An Engine for Fast and Approximate Database Queries
Asiakas / Client:
Prof. Michael MathioudakisYhteyshenkilön email / Contact email:
michael.mathioudakis@helsinki.fiKuvaus / Description:
An Engine for Fast and Approximate Database Queries
In one sentence
In this project, we build an Approximate Query Processing (AQP) engine -- i.e., a software layer on top of a relational database, that allows us to obtain fast, approximate answers to aggregate queries, with the help of Machine Learning models.
The setting
Consider a relational database table T, with numerical attributes A, B, C, etc. We are interested to approximate SQL queries of the following form.
SELECT COUNT(*) as answer FROM T WHERE lb < B < rb AND lc < C < rc
SELECT AVG(A) as answer FROM T WHERE lb < B < rb AND lc < C < rc
To approximate the answer of each query, the engine will build and use probabilistic tree models (e.g., Decision Trees or Random Forests). Unlike traditional relational systems, such as Postgres or MySQL, the engine will not provide an exact answer -- but rather an approximate estimate of the answer, along with a measure of uncertainty for the estimate.
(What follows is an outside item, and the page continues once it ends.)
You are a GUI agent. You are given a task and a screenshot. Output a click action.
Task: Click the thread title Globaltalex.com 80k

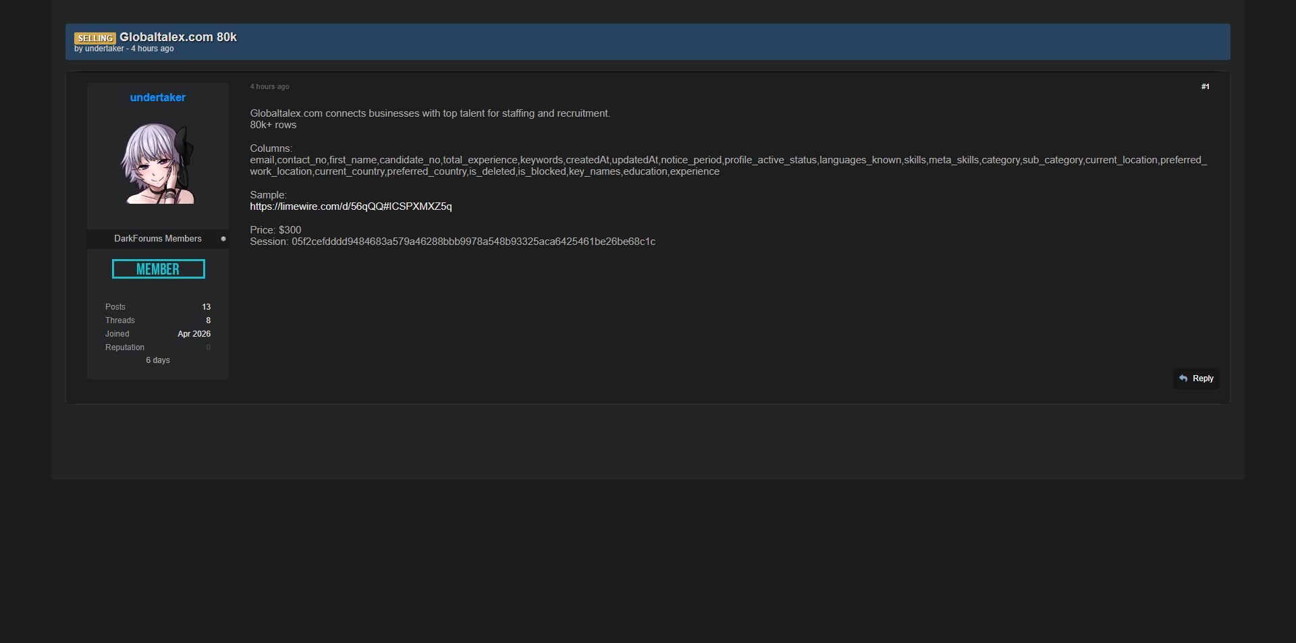pos(178,37)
Specifically, the AQP engine will return a pair of numerical values Estimate(answer), StandardDeviation(answer), derived based on the built tree models.
Note that we are equally interested in queries with disjunctive WHERE clauses (i.e., using OR instead of AND).
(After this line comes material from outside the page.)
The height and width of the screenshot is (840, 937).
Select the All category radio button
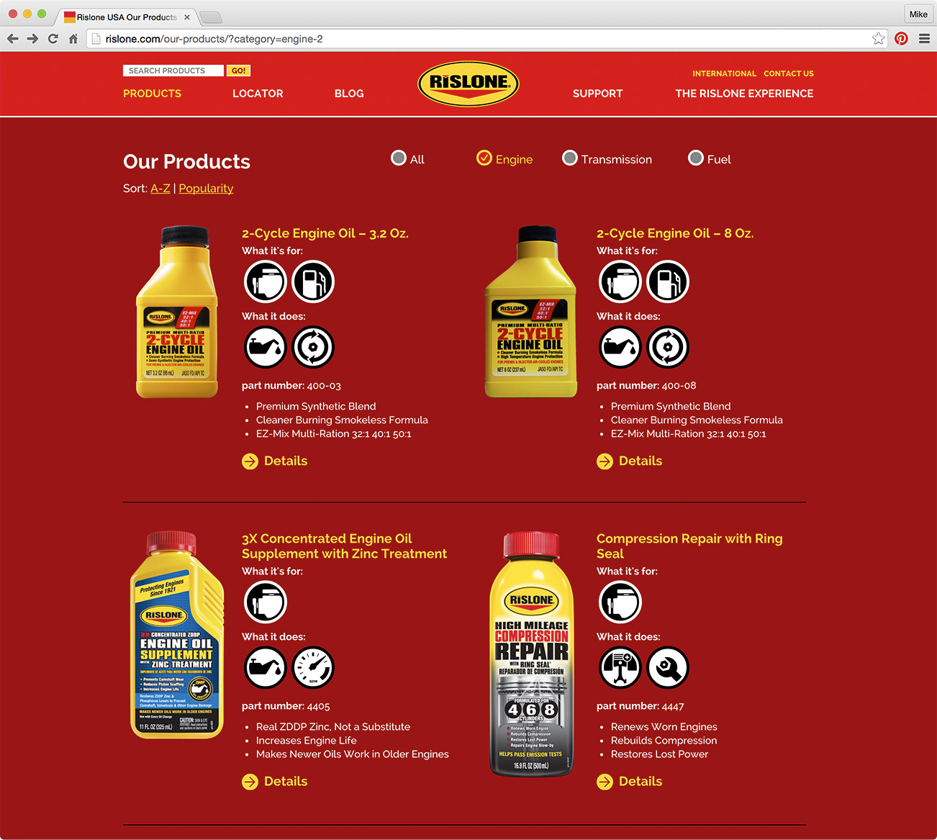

Why this project is important
As the volume of data keeps increasing, so does the need to develop efficient ways to process it.
While traditional database systems have focused on producing exact answers to user queries, they do not address settings where: * users are interested in fast and approximate answers, rather than slow and exact ones; * users are interested in predictive queries -- i.e., they want to inquire about data that might be encountered later, rather than data that already exist in the database; * the volume of data is simply too large to process in its entirety every time a user submits an aggregate query (e.g., to look for the average value of a quantity).
Machine learning find a natural application in such settings, as using models trained on the data can lead to immense reduction of computational costs.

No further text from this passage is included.